Changing the type from float to int doesn't change the fact that this is a local variable that goes out of scope as soon as the constructor ends. The pointer still points nowhere.

Code: [Select]
  c[0] = lerpInt(rybHueWheel[rybWheelIndex], rybHueWheel[rybWheelIndex+1], rybWheelAmount,15);

The c pointer still points to no reserved space, so you still can't write there.

kasperkamperman.com

I'm puzzled. Its clear for me that changing the type doesn't change anything.
I don't get that I'm pointing to nowhere.

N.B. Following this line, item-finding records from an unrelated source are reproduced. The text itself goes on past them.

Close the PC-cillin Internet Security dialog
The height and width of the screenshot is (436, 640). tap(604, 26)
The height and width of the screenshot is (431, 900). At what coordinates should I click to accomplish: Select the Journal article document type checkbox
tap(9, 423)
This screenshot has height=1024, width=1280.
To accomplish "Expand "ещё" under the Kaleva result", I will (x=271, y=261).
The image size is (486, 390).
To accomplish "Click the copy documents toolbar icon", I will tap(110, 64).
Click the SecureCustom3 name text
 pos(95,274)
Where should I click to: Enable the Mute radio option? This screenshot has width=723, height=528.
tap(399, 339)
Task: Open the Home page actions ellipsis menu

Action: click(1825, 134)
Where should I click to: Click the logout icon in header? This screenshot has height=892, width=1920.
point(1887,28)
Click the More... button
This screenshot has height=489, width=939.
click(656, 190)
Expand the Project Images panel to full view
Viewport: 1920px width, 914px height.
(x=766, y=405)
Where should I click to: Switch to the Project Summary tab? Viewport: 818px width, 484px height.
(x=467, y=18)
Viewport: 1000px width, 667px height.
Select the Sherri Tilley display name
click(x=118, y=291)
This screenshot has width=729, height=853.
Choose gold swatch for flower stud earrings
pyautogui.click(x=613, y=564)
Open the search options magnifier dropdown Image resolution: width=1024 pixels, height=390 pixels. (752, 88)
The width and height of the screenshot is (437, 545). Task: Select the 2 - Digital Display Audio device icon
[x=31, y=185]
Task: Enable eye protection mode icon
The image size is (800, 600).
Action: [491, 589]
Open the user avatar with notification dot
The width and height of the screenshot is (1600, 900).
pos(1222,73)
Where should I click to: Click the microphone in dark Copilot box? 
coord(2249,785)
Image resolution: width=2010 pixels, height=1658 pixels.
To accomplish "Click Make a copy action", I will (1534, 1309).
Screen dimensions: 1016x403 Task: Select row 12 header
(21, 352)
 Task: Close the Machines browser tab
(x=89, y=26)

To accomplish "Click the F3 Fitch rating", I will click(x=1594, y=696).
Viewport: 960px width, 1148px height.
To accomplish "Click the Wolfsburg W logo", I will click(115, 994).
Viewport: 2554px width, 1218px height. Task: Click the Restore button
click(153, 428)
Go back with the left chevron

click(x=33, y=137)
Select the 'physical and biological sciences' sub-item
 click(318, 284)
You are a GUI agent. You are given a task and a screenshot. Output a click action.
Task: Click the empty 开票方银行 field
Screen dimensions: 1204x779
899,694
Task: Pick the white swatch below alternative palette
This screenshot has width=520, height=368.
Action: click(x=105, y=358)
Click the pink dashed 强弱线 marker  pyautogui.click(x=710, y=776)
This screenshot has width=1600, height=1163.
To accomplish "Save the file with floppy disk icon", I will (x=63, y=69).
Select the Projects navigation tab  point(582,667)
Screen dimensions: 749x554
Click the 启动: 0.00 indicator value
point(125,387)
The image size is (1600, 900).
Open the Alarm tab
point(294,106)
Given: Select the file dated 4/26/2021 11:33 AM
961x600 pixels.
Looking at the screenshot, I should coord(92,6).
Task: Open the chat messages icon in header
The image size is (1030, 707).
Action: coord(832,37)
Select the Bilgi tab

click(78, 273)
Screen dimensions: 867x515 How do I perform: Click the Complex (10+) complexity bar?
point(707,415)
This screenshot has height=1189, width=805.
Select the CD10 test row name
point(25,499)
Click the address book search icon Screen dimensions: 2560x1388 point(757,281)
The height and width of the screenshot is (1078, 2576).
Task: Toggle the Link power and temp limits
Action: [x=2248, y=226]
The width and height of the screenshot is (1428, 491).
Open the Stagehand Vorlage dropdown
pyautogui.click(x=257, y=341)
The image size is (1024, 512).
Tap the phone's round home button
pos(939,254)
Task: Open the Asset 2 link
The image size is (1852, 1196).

Let me explain how I think and what I want.

I've made a ColourBase object to store different variables and arrays.
I this case I have only the wheelHSBColor array and the baseHue integer, but I'd like to use more arrays and variables.

So I make 6 ColourBase objects in the constructor of the ColourPalette
Code: [Select]

ColourBase cArray[6]; // calling this I allocated the space for an array with 6 ColourBase objects?

for (int i=0;i<6; i++)
{ cArray[i] = ColourBase(); // here I will "fill up" the array with new created ColourBase objects.
}


By calling ColourBase(); I assume that I create 6 ColourBase() objects and also allocate memory space for the wheelHSBColor[] array since I create an array by doing this in the ColourBase constructor:
Code: [Select]

int wheelHSBColor[] = {0, 0, 0};


In the updatePalette() function called from the ColourPalette constructor I will set the value of each baseHue variable in each ColourBase object
Code: [Select]

  cArray[0].baseHue = mainHue;
  cArray[1].baseHue = mainHue - hueAngle;
  cArray[2].baseHue = mainHue + hueAngle;
  cArray[3].baseHue = mainHue + 180 + complementOffset;
  cArray[4].baseHue = cArray[3].baseHue - complementAngle;
  cArray[5].baseHue = cArray[3].baseHue + complementAngle;


Then I'll call the ColourAtRYBWheel function to fill the wheelHSBColor array in each ColourBase object (stored in the cArray)
Code: [Select]

for (int i=0; i<6;i++) {
   ColourAtRYBWheel(cArray[i].baseHue, cArray[i].wheelHSBColor);
}


In my assumption does c[0] point to index[0] of the wheelHSBColor array as index c[1] will point to wheelHSBColor[1].
Since I use a for-loop I think I'll fill each wheelHSBColor array for each ColorBase object.

I hope I cleared up my way of thinking. Hope you can point out what goes wrong. Thank you in advance.